N.J.’s last 2 coal power plants could soon close and not everyone is happy about it
Logan Generating Plant in Logan Township, N.J., Tuesday, Sept. 22, 2020.Lori M. Nichols | NJ Advance Media for

The Garden State could soon be rid of its last two coal-fired power plants.

The pair of South Jersey facilities — Logan Generating Plant in Gloucester County and Chambers Cogeneration in Salem County — are planned to be shut down by the end of 2020, according to Jim Gordon, a consultant working with the plants’ parent company, Connecticut-based Starwood Energy Group, on the matter.

Shuttering the coal plants would eliminate two of New Jersey’s largest contributors to global climate change. But Atlantic City Electric, the utility that buys electricity from the plants, argues such a move will leave its customers paying hundreds of millions in excess costs and is not ready to support the plan.

The end of Garden State coal

Starwood and Atlantic City Electric agree that shuttering the coal plants will be a leap toward a cleaner South Jersey environment.

The two plants can generate a combined 481 megawatts of power; 219 megawatts from Logan and 262 megawatts from Chambers. Gordon said that’s enough electricity to serve about 480,000 homes.

Closing the coal plants will halt 3.9 million tons of carbon dioxide emissions from entering the atmosphere between 2021 and 2024, according to a report prepared for Starwood by FTI Consulting that was published last week.

That’s equivalent to taking more than 760,000 cars off the road for one year, the report said. It would be a major step toward New Jersey reducing its greenhouse gas emissions to 80% of 2006 levels — a requirement of the state’s 2007 Global Warming Response Act, and one way the state is trying to mitigate the effects of climate change.

Coal power has long been on the outs in New Jersey, due to a combination of economics and political pressure to address climate change.

PSEG, the parent company of New Jersey’s largest utility, retired the last of its coal plants in the state in 2017. Both are now being redeveloped.

Last year, the B.L. England coal plant in Cape May County was permanently shutdown. There is hope that facility will become an interconnection point for power generated by offshore wind to come onshore.

Today, 94% of electricity generated by utility-scale facilities (one megawatt or larger) in the Garden State comes from natural gas and nuclear sources, according to the U.S. Energy Information Administration. Solar and offshore wind are also on the rise, as the state moves to get 50% of its power from clean energy by 2030, and 100% by 2050.

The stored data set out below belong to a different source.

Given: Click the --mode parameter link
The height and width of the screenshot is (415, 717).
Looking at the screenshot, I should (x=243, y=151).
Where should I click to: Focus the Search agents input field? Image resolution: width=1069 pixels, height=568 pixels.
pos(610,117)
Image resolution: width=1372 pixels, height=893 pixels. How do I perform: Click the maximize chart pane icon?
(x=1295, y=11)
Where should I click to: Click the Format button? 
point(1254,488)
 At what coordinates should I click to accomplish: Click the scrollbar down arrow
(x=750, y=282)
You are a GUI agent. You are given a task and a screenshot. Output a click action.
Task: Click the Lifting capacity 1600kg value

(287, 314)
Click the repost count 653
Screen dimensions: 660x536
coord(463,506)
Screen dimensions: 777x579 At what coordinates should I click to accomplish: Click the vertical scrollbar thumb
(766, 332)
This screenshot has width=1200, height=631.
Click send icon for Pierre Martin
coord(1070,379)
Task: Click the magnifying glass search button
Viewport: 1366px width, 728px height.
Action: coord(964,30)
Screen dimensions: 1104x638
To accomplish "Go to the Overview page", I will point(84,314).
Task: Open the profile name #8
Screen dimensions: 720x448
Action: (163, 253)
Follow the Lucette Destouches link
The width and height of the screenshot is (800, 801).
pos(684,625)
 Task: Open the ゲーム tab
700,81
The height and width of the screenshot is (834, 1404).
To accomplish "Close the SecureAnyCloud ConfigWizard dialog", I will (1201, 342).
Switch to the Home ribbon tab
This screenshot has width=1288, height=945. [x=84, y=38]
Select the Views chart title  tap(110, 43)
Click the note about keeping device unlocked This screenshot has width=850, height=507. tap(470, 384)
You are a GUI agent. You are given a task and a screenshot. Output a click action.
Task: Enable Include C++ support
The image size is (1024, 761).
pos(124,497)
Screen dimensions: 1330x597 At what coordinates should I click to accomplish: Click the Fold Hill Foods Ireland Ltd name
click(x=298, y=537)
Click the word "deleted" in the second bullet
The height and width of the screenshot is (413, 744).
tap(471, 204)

Gordon argues that the Logan and Chambers plants could both be redeveloped into facilities that could serve clean energy, like becoming future battery storage sites, or staging areas for offshore wind development.

Customers on the hook?

Starwood can start efforts to retire the Logan and Chambers plants on its own. But Gordon said the company would like to have the support of Atlantic City Electric — which has payed for electricity from the two coal plants since 1994 — and other stakeholders in the process.

Under Starwood’s retirement plan, electricity from the coal plants would be replaced by power from PJM Interconnection, which is the regional power grid serving New Jersey and a dozen other states, at the same price.

But Atlantic City Electric is not ready to support the plan, according to Frank Tedesco, a utility spokesperson.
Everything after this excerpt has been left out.